O que pode levar alguém a desejar obrigar uma criança, com risco de sua própria vida, a manter uma gravidez fruto de uma inominável violência? Rígidos princípios religiosos? Ou insanidade e crueldade? Estamos falando do caso ocorrido em Pernambuco da menina de nove anos que apresentou gravidez (de gêmeos!) como resultado de estupros seguidos que sofreu de seu padrasto, violência a que foi submetida desde os seis anos de idade.

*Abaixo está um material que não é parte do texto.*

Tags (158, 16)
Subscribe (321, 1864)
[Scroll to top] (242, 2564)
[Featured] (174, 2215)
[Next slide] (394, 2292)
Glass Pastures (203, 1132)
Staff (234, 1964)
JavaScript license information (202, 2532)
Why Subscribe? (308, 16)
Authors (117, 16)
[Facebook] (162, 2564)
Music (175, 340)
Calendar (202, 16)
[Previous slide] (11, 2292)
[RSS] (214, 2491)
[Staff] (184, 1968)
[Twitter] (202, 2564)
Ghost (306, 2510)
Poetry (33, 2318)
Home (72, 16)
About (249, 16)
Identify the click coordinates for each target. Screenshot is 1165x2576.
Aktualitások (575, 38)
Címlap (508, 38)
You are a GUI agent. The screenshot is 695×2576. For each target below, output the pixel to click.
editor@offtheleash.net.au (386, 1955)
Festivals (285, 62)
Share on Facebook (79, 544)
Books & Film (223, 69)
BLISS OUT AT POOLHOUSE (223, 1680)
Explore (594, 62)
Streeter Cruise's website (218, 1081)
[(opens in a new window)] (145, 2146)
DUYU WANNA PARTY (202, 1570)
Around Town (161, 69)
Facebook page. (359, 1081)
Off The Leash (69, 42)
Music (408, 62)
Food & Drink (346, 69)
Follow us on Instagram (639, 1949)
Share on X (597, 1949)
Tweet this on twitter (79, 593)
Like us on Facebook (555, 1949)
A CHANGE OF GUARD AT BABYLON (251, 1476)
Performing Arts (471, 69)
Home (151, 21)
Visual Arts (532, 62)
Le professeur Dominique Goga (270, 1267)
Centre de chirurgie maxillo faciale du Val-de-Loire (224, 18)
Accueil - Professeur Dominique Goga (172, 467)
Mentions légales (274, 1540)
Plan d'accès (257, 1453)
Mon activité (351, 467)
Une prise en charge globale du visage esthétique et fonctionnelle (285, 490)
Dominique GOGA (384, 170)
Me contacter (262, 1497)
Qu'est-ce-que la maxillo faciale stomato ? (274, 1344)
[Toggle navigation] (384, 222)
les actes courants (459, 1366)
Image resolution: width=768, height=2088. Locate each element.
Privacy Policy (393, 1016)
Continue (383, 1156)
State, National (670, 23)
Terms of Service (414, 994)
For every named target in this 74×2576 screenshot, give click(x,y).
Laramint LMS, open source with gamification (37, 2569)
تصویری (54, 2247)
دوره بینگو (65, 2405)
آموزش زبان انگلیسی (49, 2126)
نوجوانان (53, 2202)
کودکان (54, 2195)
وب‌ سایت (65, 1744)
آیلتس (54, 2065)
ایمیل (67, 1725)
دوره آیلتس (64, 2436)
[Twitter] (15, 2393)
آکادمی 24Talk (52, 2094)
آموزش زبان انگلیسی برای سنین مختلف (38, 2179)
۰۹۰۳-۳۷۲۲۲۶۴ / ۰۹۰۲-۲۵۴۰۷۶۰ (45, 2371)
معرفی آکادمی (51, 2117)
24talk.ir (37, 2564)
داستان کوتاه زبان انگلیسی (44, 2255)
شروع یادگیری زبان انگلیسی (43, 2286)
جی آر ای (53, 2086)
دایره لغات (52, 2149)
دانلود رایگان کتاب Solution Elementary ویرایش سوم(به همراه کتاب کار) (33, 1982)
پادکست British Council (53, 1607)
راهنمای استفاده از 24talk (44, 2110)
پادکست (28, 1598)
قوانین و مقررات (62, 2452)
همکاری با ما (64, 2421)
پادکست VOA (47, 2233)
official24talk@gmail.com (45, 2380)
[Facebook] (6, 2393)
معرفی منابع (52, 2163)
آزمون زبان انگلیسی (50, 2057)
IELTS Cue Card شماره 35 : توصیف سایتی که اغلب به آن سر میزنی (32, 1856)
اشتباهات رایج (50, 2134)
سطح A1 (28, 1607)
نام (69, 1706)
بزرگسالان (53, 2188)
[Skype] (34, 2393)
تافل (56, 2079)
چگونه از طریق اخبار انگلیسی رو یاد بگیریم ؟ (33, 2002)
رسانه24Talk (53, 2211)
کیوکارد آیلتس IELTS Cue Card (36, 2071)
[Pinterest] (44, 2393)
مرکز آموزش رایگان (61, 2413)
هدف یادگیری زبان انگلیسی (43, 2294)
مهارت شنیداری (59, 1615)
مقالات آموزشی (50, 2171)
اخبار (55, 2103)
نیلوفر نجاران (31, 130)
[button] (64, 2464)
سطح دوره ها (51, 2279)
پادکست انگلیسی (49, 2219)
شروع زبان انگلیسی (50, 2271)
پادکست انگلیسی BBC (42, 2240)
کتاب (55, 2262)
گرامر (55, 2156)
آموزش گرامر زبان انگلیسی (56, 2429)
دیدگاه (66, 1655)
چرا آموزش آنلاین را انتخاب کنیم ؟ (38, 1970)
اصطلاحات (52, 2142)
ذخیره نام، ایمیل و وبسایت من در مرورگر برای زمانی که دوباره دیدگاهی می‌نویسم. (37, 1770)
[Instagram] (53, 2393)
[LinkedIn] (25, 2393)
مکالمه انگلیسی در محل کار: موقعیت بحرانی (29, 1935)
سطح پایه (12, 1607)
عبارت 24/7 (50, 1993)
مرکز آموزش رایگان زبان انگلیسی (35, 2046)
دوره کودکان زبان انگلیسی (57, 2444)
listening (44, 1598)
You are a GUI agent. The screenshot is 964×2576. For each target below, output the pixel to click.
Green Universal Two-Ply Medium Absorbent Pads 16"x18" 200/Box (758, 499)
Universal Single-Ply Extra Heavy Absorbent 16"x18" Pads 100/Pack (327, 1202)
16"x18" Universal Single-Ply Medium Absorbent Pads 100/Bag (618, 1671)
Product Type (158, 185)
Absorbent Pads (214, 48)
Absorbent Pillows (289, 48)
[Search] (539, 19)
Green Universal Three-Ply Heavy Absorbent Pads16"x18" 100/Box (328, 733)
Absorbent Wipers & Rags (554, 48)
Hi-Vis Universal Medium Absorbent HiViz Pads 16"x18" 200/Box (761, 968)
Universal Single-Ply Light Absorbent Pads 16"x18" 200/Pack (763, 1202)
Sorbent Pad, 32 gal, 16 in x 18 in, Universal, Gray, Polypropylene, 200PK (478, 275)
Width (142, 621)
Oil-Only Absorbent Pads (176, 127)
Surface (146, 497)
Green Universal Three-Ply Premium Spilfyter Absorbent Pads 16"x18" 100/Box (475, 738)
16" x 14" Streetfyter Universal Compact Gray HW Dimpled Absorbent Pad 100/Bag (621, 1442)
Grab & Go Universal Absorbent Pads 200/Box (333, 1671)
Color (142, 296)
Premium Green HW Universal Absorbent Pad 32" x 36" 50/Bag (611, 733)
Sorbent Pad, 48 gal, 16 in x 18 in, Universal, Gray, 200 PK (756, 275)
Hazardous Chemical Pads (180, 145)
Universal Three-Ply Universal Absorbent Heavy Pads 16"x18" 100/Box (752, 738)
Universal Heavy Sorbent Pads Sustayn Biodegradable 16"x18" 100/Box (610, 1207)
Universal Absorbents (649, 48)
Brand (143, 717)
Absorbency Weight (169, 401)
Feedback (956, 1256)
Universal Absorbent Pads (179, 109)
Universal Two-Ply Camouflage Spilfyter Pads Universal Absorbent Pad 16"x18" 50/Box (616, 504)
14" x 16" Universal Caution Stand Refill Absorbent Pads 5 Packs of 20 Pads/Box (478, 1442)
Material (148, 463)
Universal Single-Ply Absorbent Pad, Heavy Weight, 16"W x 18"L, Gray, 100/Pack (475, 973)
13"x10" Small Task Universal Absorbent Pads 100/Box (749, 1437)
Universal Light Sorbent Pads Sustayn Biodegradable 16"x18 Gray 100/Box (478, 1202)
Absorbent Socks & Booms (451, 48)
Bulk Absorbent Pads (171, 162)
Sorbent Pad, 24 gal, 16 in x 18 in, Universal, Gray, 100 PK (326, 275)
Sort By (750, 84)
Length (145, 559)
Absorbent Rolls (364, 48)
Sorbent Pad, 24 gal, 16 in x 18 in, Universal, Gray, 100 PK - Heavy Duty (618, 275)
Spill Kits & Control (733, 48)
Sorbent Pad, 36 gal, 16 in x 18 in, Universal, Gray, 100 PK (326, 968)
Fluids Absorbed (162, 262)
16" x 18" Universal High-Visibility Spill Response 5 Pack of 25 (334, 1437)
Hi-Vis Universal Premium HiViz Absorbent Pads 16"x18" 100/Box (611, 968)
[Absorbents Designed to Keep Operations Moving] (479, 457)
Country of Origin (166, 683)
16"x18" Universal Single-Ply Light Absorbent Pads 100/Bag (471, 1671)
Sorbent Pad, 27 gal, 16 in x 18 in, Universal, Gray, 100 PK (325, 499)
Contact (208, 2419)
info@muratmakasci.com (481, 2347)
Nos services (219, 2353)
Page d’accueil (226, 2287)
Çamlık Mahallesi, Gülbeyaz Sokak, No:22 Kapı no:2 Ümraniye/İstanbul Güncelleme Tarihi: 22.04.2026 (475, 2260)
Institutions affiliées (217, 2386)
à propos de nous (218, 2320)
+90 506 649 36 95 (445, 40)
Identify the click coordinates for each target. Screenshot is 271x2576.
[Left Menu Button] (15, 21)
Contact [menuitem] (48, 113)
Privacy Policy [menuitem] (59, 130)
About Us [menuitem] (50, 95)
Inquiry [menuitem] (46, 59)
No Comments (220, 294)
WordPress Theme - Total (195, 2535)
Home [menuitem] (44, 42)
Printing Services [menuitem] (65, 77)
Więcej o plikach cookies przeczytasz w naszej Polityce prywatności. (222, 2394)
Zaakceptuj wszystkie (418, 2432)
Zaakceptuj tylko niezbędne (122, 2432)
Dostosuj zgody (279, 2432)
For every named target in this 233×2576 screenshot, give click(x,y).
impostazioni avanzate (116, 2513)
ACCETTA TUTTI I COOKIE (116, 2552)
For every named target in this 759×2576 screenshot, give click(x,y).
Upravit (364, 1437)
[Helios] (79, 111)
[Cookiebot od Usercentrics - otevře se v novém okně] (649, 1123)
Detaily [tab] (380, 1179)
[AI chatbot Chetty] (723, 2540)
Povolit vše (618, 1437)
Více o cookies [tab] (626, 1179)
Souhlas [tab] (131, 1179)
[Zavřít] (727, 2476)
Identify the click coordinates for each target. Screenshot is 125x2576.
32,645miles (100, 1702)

A gestação foi interrompida no dia 04 de março último, às 10h da manhã, seguindo o protocolo do Ministério da Saúde que permite abortamento em casos de gravidez de risco ou quando a gestante foi vítima de estupro, ainda que o aborto continue sendo crime no país. O caso da garota pernambucana se enquadrava nos dois casos, já que a gravidez de fetos gêmeos também colocava sua vida em risco, pois a menina pesa apenas 36 kg e mede 1,36 m.  Por seu muito pequena, ela não tem estrutura física para suportar a gravidez de um feto, muito menos de dois. É de se imaginar, ainda, os danos psicológicos a que seria submetida se fosse obrigada a levar essa gravidez a termo.

Para nossa surpresa – e indignação!-, entretanto, houve uma intensa movimentação de militantes religiosos contra a interrupção dessa gravidez tão perigosa, sob todos os aspectos, para essa pequena criança de nove anos. Até mesmo ameaça de excomunhão houve! Sob o argumento da defesa da vida, essas pessoas não se importaram em nenhum momento nem com a violência já sofrida por ela, nem com a real possibilidade que havia de a menina perder a própria vida. Se essa criança – que tem existência real e concreta, com uma história de vida, relações pessoais, afetos, sentimentos e pensamentos, enfim -, se essa menina não merece ter sua vida protegida,  trata-se de defender a vida de quem? De uma vida em potencial ou um conceito, uma abstração? Quem tem o direito de condenar à morte uma pessoa em nome de se defender uma possibilidade de vida que ainda não se concretizou e não tem existência própria e autônoma?

Pensamos que se configura como pura crueldade essa intransigente defesa de princípios abstratos e de valores absolutos que, quando confrontados com a realidade cotidiana, esvaziam-se de sentido e, principalmente, da compaixão cristã. Seria possível imaginarmos o que Jesus Cristo diria a essa menina? Seria ele intolerante, inflexível e cruel a ponto de dizer a ela que sua vida não tem valor? Ou ele a acolheria gentilmente, procuraria ouvir sua dor e a acalentaria em seu sofrimento? Será que ele defenderia que ela sofresse mais uma violência ou usaria sua voz para gritar contra os abusos que ela sofreu?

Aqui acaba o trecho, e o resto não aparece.